- _Required work_
Would you copy every line of the listing below that includes the word "input"?

- _Material to process_
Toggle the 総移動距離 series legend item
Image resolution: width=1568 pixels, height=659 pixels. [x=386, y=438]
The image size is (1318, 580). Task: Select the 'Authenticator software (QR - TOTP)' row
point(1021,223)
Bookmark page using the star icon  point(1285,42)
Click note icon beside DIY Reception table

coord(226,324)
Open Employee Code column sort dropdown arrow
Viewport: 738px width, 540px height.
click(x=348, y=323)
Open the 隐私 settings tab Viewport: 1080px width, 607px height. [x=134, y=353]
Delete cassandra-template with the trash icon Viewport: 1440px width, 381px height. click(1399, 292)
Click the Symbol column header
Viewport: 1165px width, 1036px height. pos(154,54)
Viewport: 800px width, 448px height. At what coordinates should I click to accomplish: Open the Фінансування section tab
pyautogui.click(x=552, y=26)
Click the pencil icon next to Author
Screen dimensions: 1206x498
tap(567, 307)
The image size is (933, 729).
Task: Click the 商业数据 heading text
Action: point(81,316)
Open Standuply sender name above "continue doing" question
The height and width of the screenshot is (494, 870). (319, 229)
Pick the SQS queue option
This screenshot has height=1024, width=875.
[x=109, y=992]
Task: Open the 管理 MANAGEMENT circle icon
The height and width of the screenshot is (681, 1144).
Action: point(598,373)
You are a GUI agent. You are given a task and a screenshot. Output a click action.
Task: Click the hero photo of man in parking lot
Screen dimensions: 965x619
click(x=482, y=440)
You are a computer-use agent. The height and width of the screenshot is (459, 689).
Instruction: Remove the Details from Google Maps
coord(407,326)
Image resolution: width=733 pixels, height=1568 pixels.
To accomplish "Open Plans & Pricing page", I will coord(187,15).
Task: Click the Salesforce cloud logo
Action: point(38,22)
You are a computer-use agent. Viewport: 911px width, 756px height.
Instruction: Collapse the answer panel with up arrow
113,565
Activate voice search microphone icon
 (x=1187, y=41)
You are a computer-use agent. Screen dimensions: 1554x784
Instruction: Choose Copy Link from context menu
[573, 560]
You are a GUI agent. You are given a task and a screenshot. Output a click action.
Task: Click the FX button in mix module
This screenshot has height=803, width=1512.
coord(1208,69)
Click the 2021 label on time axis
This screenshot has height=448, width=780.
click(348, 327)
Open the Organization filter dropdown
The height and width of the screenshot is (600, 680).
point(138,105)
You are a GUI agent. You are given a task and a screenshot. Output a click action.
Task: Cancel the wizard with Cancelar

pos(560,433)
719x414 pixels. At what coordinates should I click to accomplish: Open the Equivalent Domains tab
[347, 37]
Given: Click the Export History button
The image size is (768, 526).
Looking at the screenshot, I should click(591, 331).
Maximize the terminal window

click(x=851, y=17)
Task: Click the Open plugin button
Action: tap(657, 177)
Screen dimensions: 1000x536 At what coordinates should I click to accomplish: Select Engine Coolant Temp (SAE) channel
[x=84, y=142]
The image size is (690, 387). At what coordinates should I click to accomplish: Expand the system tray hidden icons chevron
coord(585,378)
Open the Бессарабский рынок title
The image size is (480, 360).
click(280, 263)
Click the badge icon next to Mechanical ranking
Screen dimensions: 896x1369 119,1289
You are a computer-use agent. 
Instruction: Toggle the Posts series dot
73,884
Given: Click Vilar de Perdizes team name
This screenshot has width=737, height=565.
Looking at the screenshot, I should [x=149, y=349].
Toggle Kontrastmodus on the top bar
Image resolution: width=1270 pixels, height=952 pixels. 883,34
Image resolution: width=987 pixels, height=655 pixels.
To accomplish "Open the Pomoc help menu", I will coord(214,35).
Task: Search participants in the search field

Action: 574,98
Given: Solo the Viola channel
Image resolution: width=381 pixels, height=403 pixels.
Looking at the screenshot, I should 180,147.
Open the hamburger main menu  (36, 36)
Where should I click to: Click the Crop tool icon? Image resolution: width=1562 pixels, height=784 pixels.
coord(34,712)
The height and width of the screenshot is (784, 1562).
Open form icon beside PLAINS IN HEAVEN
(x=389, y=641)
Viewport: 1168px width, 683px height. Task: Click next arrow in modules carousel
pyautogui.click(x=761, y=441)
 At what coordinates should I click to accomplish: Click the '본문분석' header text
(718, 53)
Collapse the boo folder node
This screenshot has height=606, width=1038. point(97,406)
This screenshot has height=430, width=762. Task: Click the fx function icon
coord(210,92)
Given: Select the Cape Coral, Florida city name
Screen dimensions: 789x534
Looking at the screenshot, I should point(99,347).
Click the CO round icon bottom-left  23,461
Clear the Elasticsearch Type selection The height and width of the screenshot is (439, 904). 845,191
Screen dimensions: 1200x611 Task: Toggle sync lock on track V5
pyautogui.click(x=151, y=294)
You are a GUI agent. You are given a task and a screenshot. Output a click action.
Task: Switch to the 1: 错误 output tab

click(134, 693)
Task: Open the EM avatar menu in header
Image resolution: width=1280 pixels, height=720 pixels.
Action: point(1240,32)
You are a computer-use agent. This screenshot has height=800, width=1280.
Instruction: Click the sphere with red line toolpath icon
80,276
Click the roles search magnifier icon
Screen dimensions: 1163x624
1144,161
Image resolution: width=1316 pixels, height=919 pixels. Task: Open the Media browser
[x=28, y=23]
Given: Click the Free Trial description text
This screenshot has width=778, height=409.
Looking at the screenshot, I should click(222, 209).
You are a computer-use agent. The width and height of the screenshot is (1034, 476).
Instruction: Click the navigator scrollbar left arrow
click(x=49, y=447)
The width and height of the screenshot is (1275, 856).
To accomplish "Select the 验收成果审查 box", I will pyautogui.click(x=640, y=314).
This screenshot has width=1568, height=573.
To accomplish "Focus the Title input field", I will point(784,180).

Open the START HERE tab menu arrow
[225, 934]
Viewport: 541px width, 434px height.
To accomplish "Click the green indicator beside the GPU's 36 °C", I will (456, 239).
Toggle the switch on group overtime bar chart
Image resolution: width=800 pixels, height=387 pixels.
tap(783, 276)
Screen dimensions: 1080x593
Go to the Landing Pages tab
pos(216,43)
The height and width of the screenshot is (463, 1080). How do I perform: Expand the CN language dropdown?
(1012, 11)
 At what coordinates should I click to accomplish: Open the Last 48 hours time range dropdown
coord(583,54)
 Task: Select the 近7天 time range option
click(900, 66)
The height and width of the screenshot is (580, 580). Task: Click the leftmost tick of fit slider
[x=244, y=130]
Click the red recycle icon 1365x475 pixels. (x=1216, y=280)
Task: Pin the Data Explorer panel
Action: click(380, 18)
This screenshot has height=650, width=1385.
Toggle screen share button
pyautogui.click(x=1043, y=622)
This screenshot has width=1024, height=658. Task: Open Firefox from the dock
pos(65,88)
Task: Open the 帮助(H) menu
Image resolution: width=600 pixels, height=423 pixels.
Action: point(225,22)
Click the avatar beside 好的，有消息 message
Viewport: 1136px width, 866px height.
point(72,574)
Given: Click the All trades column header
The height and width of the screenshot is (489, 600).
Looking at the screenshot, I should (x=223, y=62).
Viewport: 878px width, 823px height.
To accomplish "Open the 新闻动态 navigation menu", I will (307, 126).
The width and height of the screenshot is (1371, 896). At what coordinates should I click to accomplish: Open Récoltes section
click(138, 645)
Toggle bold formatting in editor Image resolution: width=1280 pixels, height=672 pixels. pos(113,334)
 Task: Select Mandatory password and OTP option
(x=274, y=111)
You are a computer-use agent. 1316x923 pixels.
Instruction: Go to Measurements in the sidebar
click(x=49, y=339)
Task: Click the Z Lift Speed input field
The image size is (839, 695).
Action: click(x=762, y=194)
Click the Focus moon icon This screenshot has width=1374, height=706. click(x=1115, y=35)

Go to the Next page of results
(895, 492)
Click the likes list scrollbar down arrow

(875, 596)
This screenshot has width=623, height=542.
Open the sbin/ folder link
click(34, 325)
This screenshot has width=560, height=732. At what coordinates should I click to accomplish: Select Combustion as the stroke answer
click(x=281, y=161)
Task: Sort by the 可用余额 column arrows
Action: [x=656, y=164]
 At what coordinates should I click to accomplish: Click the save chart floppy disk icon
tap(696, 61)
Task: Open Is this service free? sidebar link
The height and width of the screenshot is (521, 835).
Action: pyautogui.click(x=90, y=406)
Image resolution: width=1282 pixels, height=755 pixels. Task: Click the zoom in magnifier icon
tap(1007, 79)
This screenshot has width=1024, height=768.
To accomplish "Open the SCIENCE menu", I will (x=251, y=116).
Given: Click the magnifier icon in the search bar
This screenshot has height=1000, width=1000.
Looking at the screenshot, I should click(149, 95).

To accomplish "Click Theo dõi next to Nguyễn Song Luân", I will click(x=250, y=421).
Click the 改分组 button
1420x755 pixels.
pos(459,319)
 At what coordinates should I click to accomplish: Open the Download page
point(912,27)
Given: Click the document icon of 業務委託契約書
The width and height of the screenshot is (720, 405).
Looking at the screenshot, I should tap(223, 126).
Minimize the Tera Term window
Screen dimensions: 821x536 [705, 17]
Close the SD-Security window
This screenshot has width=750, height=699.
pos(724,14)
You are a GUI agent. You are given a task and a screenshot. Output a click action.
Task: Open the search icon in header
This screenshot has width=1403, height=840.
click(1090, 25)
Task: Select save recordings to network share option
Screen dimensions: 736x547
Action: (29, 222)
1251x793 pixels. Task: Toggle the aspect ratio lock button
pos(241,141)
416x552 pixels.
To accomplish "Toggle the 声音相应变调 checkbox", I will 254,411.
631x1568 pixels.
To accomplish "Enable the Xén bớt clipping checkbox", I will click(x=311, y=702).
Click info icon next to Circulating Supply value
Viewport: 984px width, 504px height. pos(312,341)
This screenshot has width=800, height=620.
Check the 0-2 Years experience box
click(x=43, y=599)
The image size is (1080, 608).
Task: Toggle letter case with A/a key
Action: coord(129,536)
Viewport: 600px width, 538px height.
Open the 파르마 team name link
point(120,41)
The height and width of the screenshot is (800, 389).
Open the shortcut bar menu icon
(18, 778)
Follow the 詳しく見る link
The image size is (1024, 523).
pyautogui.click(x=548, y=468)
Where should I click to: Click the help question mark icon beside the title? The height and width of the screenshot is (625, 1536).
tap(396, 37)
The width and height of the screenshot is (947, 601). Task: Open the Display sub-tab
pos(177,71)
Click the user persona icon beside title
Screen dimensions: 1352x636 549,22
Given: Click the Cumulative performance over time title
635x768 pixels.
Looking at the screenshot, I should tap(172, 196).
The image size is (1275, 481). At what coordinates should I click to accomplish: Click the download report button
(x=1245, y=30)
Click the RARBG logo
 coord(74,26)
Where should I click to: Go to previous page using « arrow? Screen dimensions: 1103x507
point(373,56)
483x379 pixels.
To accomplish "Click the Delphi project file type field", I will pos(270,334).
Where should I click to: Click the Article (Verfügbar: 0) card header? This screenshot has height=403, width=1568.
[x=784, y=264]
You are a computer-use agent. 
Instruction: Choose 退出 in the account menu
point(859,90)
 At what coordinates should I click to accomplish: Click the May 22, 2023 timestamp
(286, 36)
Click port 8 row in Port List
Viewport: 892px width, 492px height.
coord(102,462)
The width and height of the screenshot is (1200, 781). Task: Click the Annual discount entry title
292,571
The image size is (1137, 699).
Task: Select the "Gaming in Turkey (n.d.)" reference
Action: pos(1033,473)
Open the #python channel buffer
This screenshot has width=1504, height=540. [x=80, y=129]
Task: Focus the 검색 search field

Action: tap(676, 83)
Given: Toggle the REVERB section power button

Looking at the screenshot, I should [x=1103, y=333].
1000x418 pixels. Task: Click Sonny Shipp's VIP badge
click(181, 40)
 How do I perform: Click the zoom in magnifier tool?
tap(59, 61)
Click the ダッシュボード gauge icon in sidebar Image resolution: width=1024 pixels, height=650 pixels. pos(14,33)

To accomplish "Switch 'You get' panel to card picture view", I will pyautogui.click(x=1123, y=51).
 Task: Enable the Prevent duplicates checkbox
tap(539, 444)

- _Written solution_
To accomplish "Focus the Title input field", I will point(784,180).
Task: Click the Z Lift Speed input field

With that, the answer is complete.